Passage shown
Here's the SQLFiddle with schema and data.
I'm trying to sum 2 columns, one at parent level and the other at child level.
The current query I'm using gives me the right sum amount on child level, but doubles up the amount on parent level, due to another 1-many relationship involved on the child level.
Ugh... that's a terrible explanation - here's the English version:
Joe the salesman is involved in 2 sales.
For the 1st sale, he get's 2 sets of commissions, based on 2 different commission types. I'm trying to show Joe's total sale value, alongside the total value of his applicable splits. The split value total is fine, but sale value get's doubled up because I'm obviously, grouping/joining incorrectly (see the last example below).
This is fine:
select sp.person_name, pr.description,
sum(spl.split) as SplitValue
from sale s, product pr, sales_person sp, sales_split spl
where s.product_id = pr.id
and s.id = spl.sale_id
and sp.id = spl.sales_person_id
group by sp.id;
person_name | description | SplitValue
----------- ----------- | ----------
Joe | Widget 1 | 50
Sam | Widget 1 | 10
This is also yields the correct split and sale values, but now 3 rows are displayed for Joe (i.e 2nd row is a duplicate of the 1st one) - I only want to display Joe's "Widget 1" sale once, so not correct:
select sp.person_name, pr.description,
sum(s.sale_value) as SaleValue, sum(spl.split) as SplitValue
from sale s, product pr, sales_person sp, sales_split spl, sales_split_agreement ssa
where s.id = spl.sale_id
and s.product_id = pr.id
and sp.id = spl.sales_person_id
and sp.id = ssa.sales_person_id
and spl.sales_person_id = ssa.sales_person_id
and ssa.id = spl.sales_split_agreement_id
group by sp.id, spl.id;
person_name | description | SplitValue | SaleValue
----------- ----------- ---------- ---------
Joe | Widget 1 | 10 | 20
Joe | Widget 1 | 10 | 20
Joe | Widget 2 | 30 | 30
Sam | Widget 1 | 10 | 20
Now the duplicated row is gone, but Joe's SaleValue is incorrect - it should be 50, not 70:
select sp.person_name, pr.description,
sum(spl.split) as SplitValue, sum(s.sale_value) as SaleValue
from sale s, product pr, sales_person sp, sales_split spl, sales_split_agreement ssa
where s.id = spl.sale_id
and s.product_id = pr.id
and sp.id = spl.sales_person_id
and sp.id = ssa.sales_person_id
and spl.sales_person_id = ssa.sales_person_id
and ssa.id = spl.sales_split_agreement_id
group by sp.id;
person_name | description | SplitValue | SaleValue
----------- ----------- --------- ----------
Joe | Widget 1 | 50 | 70
Sam | Widget 1 | 10 | 20
I.e. I'm after the query that will yield this result (i.e. Joe's correct SaleValue of 50):
person_name | description | SplitValue | SaleValue
----------- ----------- --------- ----------
Joe | Widget 1 | 50 | 50
Sam | Widget 1 | 10 | 20
Any help will be greatly appreciated!

Complete the following
(a) Write out the part of the SQL post running from "The current query" down to "the child level.".
(b) In the SQL post, how many sales is Joe the salesman involved in?
(c) Carry on with the SQL post from the point where it stops.
The records after the SQL post are separate material, unrelated to it.

Data listing

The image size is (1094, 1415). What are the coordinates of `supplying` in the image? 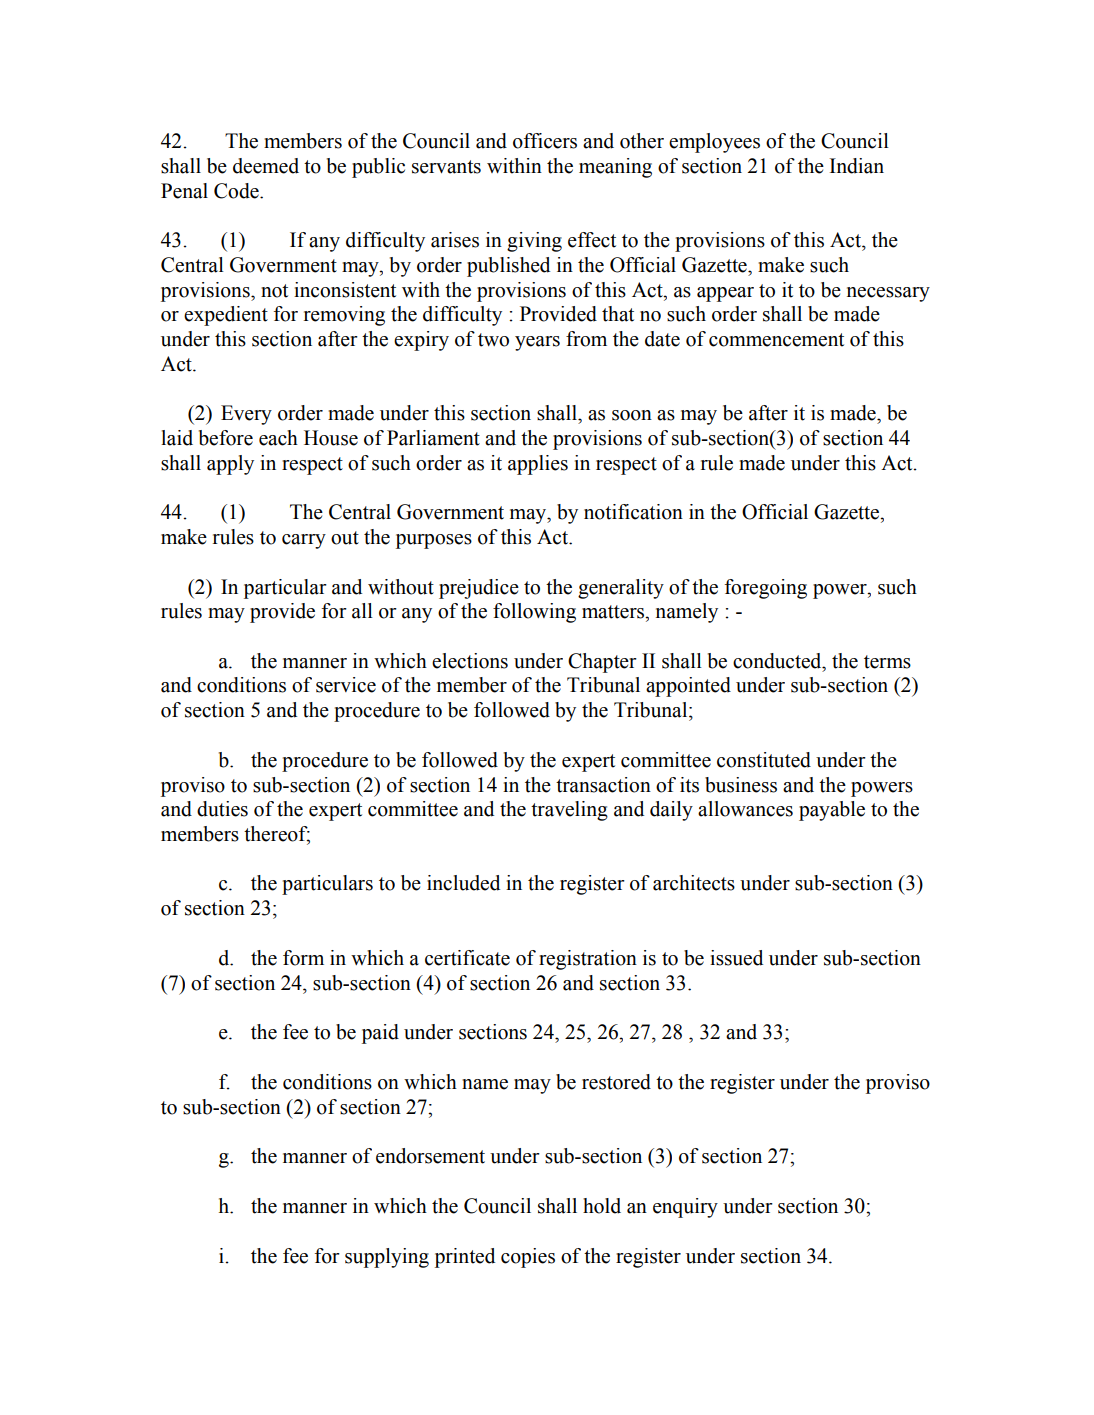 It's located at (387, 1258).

--

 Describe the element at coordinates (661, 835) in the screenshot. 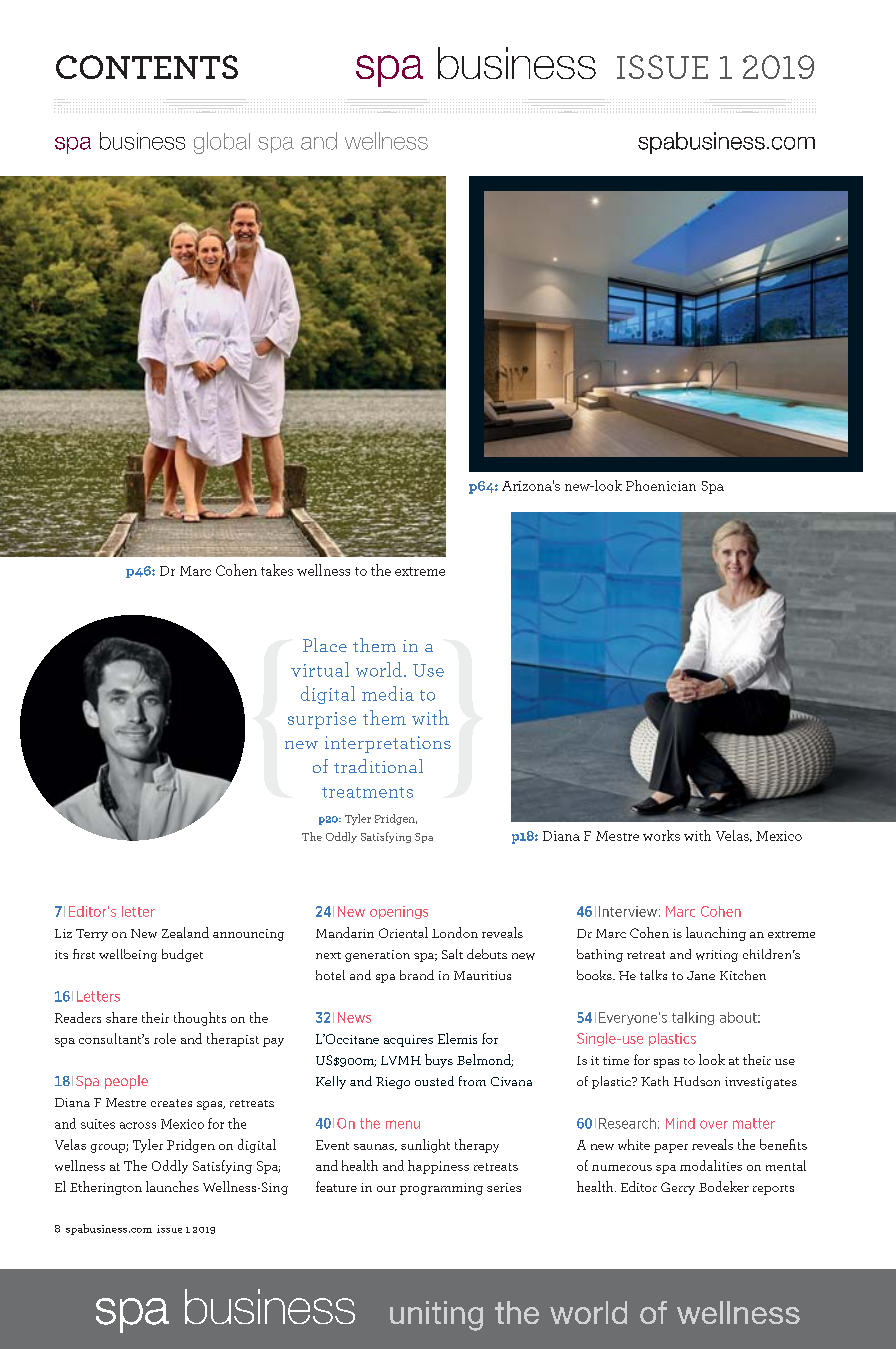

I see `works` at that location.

The results
(a)
The current query I'm using gives me the right sum amount on child level, but doubles up the amount on parent level, due to another 1-many relationship involved on the child level.

(b) Two sales.

(c)
UPDATE 1:
For clarity - here's the schema and test data from the fiddle:
CREATE TABLE product
(`id` int, `description` varchar(12))
;
INSERT INTO product
(`id`, `description`)
VALUES
(1, 'Widget 1'),
(2, 'Widget 2')
;
CREATE TABLE sales_person
(`id` int, `person_name` varchar(7))
;
INSERT INTO sales_person
(`id`, `person_name`)
VALUES
(1, 'Joe'),
(2, 'Sam')
;
CREATE TABLE sale
(`id` int, `product_id` int, `sale_value` int)
;
INSERT INTO sale
(`id`, `product_id`, `sale_value`)
VALUES
(1, 1, 20.00),
(2, 2, 30.00)
;
CREATE TABLE split_type
(`id` int, `description` varchar(6))
;
INSERT INTO split_type
(`id`, `description`)
VALUES
(1, 'Type 1'),
(2, 'Type 2')
;
CREATE TABLE sales_split_agreement
(`id` int, `sales_person_id` int, `split_type_id` int, `percentage` int)
;
INSERT INTO sales_split_agreement
(`id`, `sales_person_id`, `split_type_id`, `percentage`)
VALUES
(1, 1, 1, 50),
(2, 1, 2, 50),
(3, 2, 1, 50),
(4, 1, 1, 100)
;
CREATE TABLE sales_split
(`id` int, `sale_id` int, `sales_split_agreement_id` int, `sales_person_id` int, `split` int )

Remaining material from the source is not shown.